My trade union, the National Union of Journalists (NUJ), has just released a short film that highlights some of the problems faced by journalists covering political demonstrations in Britain. The nine minute video, made by Jason Parkinson, focuses on photographers and filmmakers, as these sub-species of Homo journalisticus have the most physical presence at such events. But it must be said that reporters are also having an increasingly rough time of things.

NUJ General Secretary Jeremy Dear speaking to the Trades Union Congress in Brighton…

“The terrorising of journalists isn’t just done by shadowy men in balaclavas, but also by governments and organisations who use the apparatus of the law or state authorities to suppress and distort the information they do not want the public to know, and to terrorise the journalists involved through injunctions, threats to imprisonment and financial ruin.”

“The use of the Terrorism Act and SOCPA increasingly criminalise not just those who protest, but those deemed to be giving the oxygen of publicity to such dissent. Journalists’ material and their sources are increasingly targeted by those who wish to pull a cloak of secrecy over their actions.”

“As if in some Orwellian nightmare, the Ministry of Freedom tells us that the price we must pay for peace and liberty at home is not just a war in Iraq – not just the billions spent on war – but, in the wake of the London bombings, is the fingerprinting of council workers and the covert surveillance of M&S workers. It is ID cards and 42-day detention.

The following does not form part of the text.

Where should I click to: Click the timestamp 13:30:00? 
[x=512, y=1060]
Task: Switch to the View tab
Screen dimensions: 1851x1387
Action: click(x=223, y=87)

It is curbs on the right to protest, the civil contingencies act, and it is the extension of the Regulation of Investigatory Powers Act, a snoopers’ charter giving access to personal texts, emails and internet use.”

“The price is too high. Less liberty does not imply greater security. It never has.”

My own work as a desk-based writer and editor tends not to bring me into contact with the boys and girls in blue, but over the years I’ve had my fair share of encounters with the police. Most recently I was one of many journalists visiting the Climate Camp 2008 near Kingsnorth power station in the south-east of England who were stopped and searched by the police using arbitrary powers granted them under Section 60 of New Labour’s Criminal Justice Act, which covers anticipation of violent disorder.

Unlike the photo-journalists featured in the above film, I was not physically assaulted by the police in Kent. All three of the officers who searched me were courteous in their behaviour if errant in their procedures. But three searches over the space of an afternoon – despite the fact that the police-recognised UK Press Card hung around my neck would be confiscated and my union membership terminated if I were involved in violent protest – add to the evidence amassed by the NUJ of intimidatory and very political policing in 21st century Britain.